Engineering of Polygalacturonase Proteins as a Novel and Eco-Friendly Pest Control Strategy
Abstract
Fungal pathogens induce a variety of diseases both in plants and post-harvest food crops, resulting in significant crop losses for the agricultural industry. Although the usage of chemical-based fungicides is the most common way of controlling these diseases, they damage the environment, have the potential to harm human and animal life, and may lead to resistant fungal strains. As such, there is an urgent need for diverse and effective agricultural fungicides that are environmentally- and eco-friendly. In plants, polygalacturonase-inhibiting proteins (PGIPs) play critical roles for resistance to fungal disease by inhibiting the pectin-depolymerizing activity of endopolygalacturonases (PGs), one type of enzyme secreted by pathogens that compromises plant cell walls and leaves the plant susceptible to disease. Here, the interactions between PGIPs from Phaseolus vulgaris (PvPGIP1 and PvPGIP2) and Glycine max (GmPGIP3), and PGs from Aspergillus niger (AnPG2), Botrytis cinerea (BcPG1, BcPG2), and Fusarium moniliforme (FmPG3) were reconstituted through a yeast two hybrid (Y2H) system to investigate the inhibition efficiency of various PvPGIP1 and 2 truncations and mutants. Investigation on the sequence-function relationships of PvPGIP utilizing a combination of site directed mutagenesis and a variety of peptide truncations suggests that LRR5 could have the most essential structural feature for the inhibitory activities. This suggests it may be a possible target for the future engineering of PGIP with enhanced activity. We found that tPvPGIP2_5-8 and tGmPGIP3_5-8, which contains LRR5 to LRR8 and is only one-third the size of the full-length peptide, exhibits the same level of interactions with AnPG and BcPGs as the full-length PvPGIP2 and GmPGIP3 via Y2H. On pectin assays, application of both full length PvPGIP2 and tPvPGIP2_5-8 secreting yeast or purified PGIP proteins clearly slows down the growth of A. niger and B. cinerea.
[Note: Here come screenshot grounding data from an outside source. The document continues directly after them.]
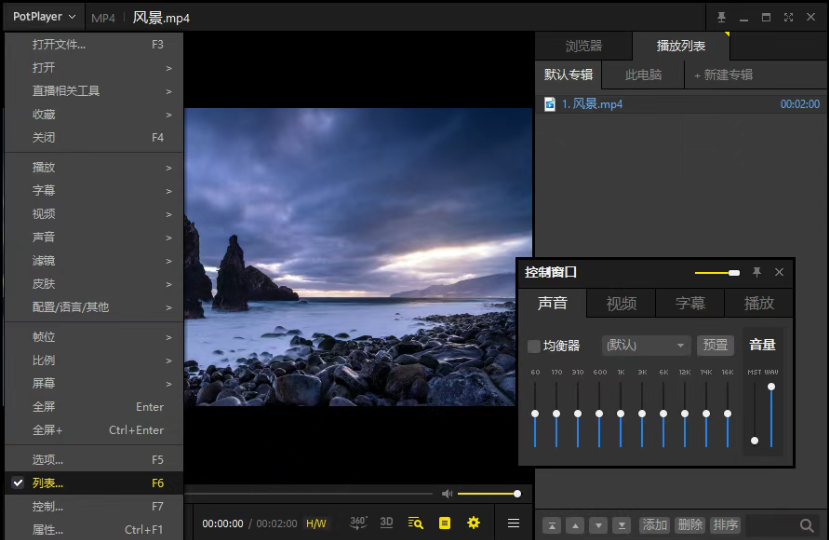Viewport: 829px width, 540px height.
Task: Switch to the 浏览器 tab
Action: coord(583,46)
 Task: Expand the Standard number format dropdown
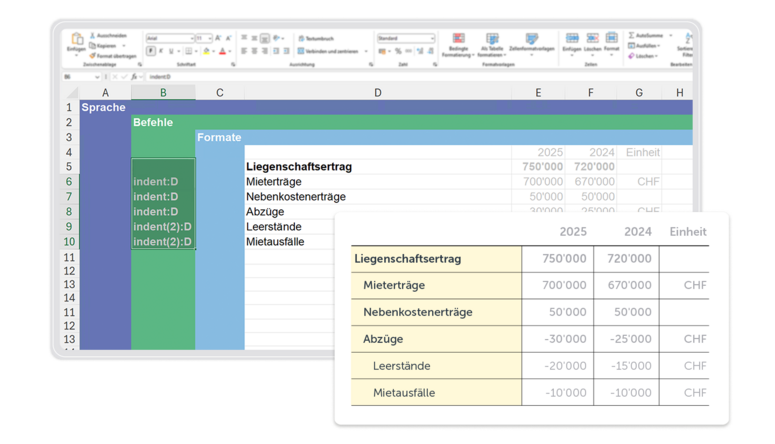[432, 38]
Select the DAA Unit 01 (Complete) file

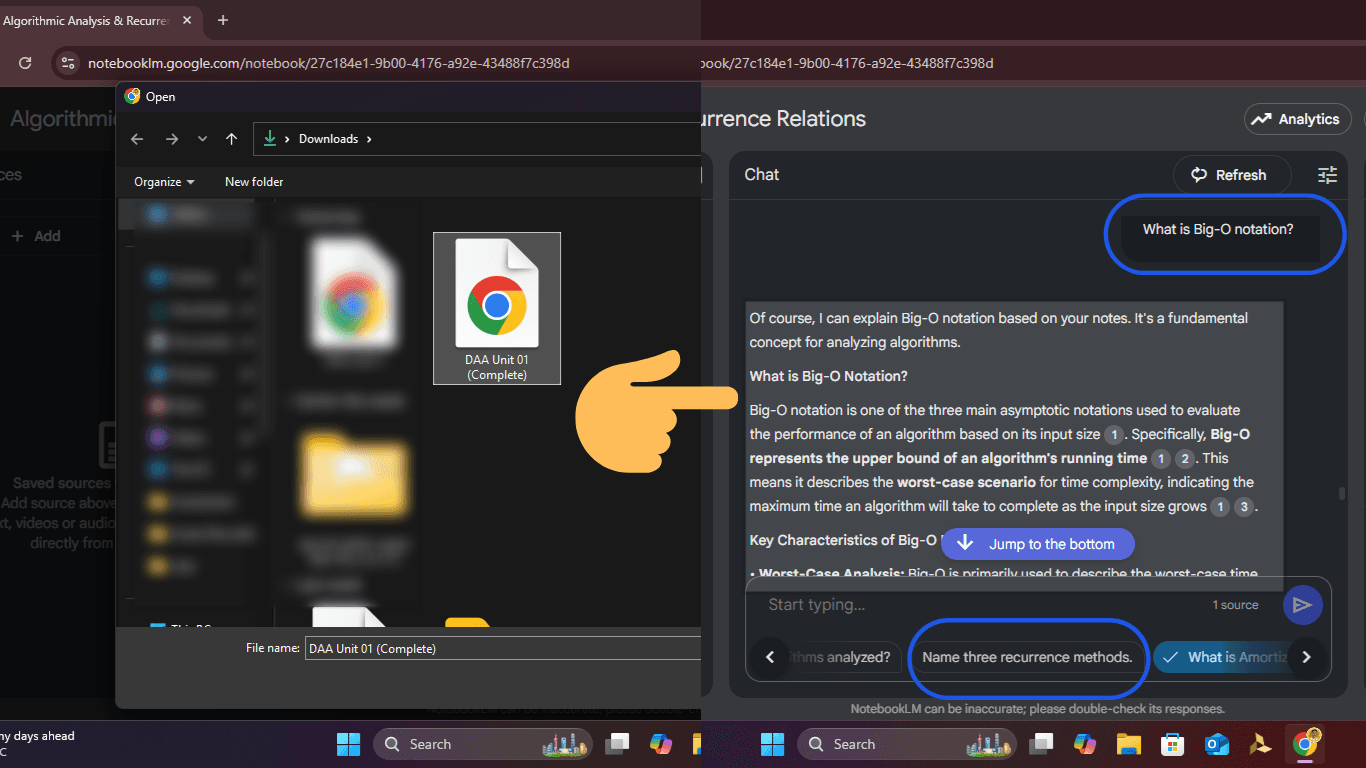pos(497,308)
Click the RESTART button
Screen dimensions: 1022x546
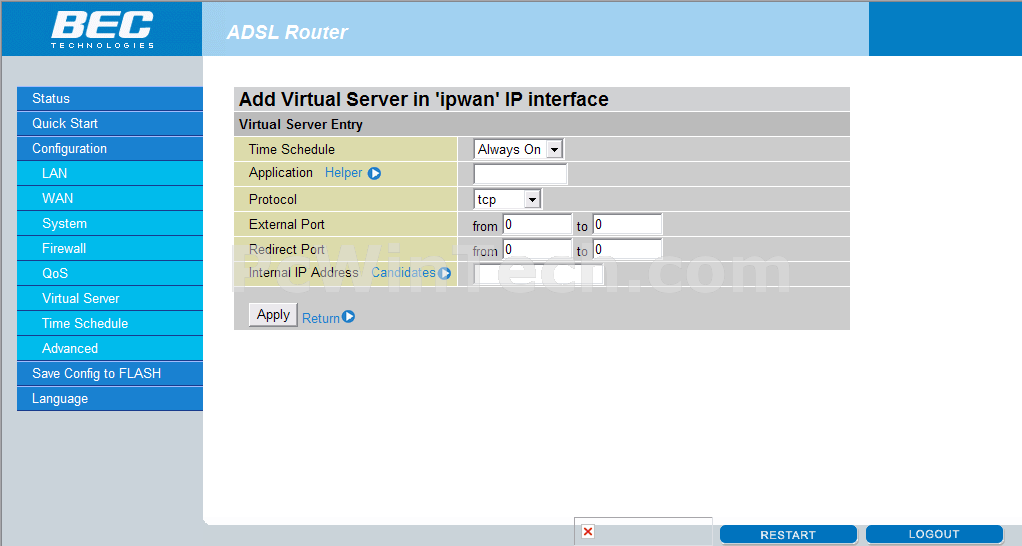pyautogui.click(x=788, y=535)
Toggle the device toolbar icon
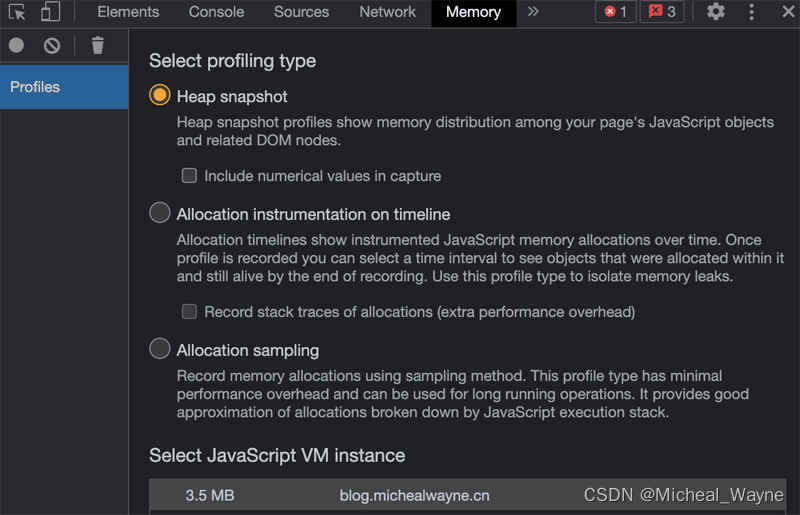 [50, 12]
On plant assays utilizing detached leaves from N. benthamiana, application of both full length and tPvPGIP2_5-8 secreting yeast or purified proteins reduced the growth and infection rate of B. cinerea. Additionally, PvPGIP2 remains thermostable up to 42°C and retains its inhibitory activity against B. cinerea on pectin assays and in planta assays, delaying growth of the pathogenic fungi by up to one week.